Carry on the article about the band Prince Rama, starting right after its final sentence.

§ DOCUMENT EXTRACT

══════════

For each track on Prince Rama’s latest record, Top Ten Hits of the End of the World, sisters Taraka and Nimai Larson pose as a different band. The result is a concept album, a kind of post-apocalyptic best-of compilation. As eschatological visions go, it’s heartening: instead of Viggo Mortenson wandering the gray wastes, the rapture has left us with 10 danceable gems from “bands” like Taohaus and Nu Fighters. The inspirational message extends to the songs, best summed up on the second track, by I.M.M.O.R.T.A.L.I.F.E.: “Those who live for love/ Will not lose/ They will live forever.”

When director Lily X. Wahrman approached the Larson sisters about making a film based on the album, she might have known what she was getting into. “What are all the things you’d love to have in your dream movie?” Wahrman reportedly asked. The Larsons’ reply, according to Taraka: “You really wanna know? Zombies, motorcycles, like, 12 Abercrombie models,” and, Nimai interjects, “A jacuzzi of blood, babies, a psychedelic gym and, like, glitter.”

Wahrman wasn’t fazed. Taraka describes the director’s reaction: “She’s just taking notes, like, ‘Uh-huh? Uh-huh?’”

The film, Never Forever, is the latest in a series of bizarre activities involving Prince Rama, a band intent on blurring the lines between music and performance art. The group has held exercise exorcisms and disco yoga classes. On its website you can find a link to a manifesto, “The Now Age,” which outlines its aesthetic philosophy. (Indicative chapter: “The Mirrorball as Panopticon.”) The overall effect of such broad activity might be overwhelming—or worse, off-putting and gimmicky—if it weren’t for the sincere faith Prince Rama puts in performance as an act of engagement.

“It’s important to make people feel welcome,” Nimai says. The band strives to make its shows as inclusive as possible. As Taraka explains, it’s “sort of like jamming. You can do a musical performance, or you can jam with someone. I’m more interested in jamming with the audience.”

══════════

(Rows of pointing data)
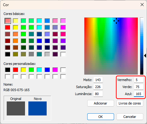Click the Matiz value field
The width and height of the screenshot is (147, 124).
click(98, 80)
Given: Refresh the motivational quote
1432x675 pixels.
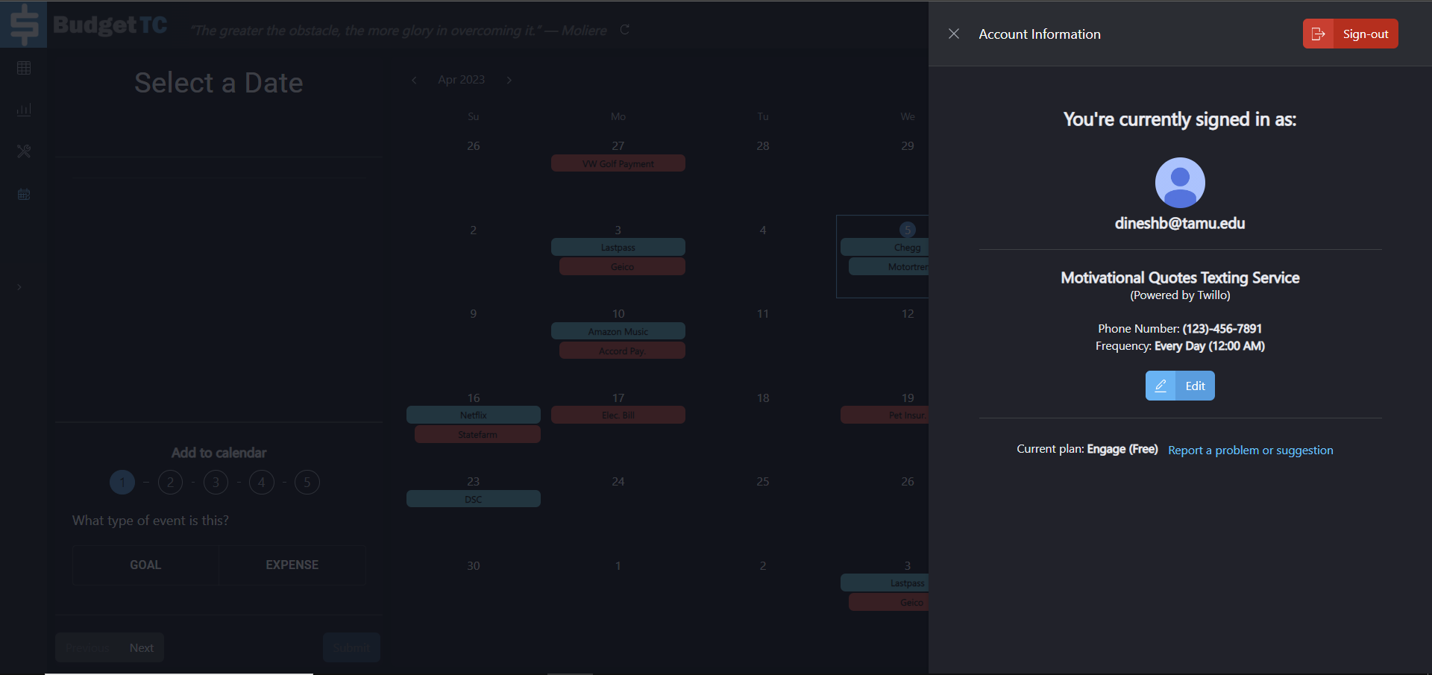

══════════

§ RESULT OF THE EXERCISE
Practically speaking, this can mean either incorporating visuals into the conventional concert setting, or breaking out of that convention entirely. The main thing is to mix it up. “The shows can’t be totally the same every time,” says Nimai. “There’s classic crowds and there’s fun crowds, and it’s important to be open to all of them.”

The group is especially aware of the risk of alienating its audience. “I know that vibe,” says Taraka, “of going to a museum and feeling like there’s some sort of joke going on and you’re not in on it.” Prince Rama’s way around this is to be as forthright as possible. 

“I guess it’s the difference between performance art and experience art,” Taraka says. “There’s a certain vulnerability that comes along with the idea of experiential art: we’re also putting ourselves out on the line, we’re all taking a risk, giving a part of ourselves, losing a part of ourselves.”

It’s this openness that makes the band so disarming, despite its elaborate aesthetic. Prince Rama’s website is a neon blitz of competing visions—it’s not unlike the style of Athens’ Party Party Partners collective, with which the band has close ties. But what might come off as an attempt to occlude the band’s identity (making a record in which you pose as ten different bands, for example) is actually far more complex. Rather than presenting a fully formed identity of itself for its audience to passively accept, Prince Rama invites its audience to participate, to help create a new identity.

Never Forever premiered earlier this month, on Rockaway Beach in Queens, NY. The screening was held in a white geodesic dome that the Museum of Modern Art had set up to serve as a temporary exhibition space and community center, an odd if inspiring act of outreach in the wake of Hurricane Sandy. 

Groups of young folk approached at sunset, straggling up from the beach, knocking sand from their Vans. Inside the dome, hipsters and locals mixed. A DJ played. The Larson sisters passed around cake. The film rolled: a rock opera featuring songs from Top Ten Hits, that I.M.M.O.R.T.A.L.I.F.E. number among them. Somehow, the odd setting, not to mention the blood jacuzzi and glitter onscreen, combined to make the message that much more inspiring: “Those who see me shake/ I won’t break/ I will live forever.”

WHO: Prince Rama, The Dream Scene
WHERE: Farm 255
WHEN: Wednesday, June 19
HOW MUCH: FREE!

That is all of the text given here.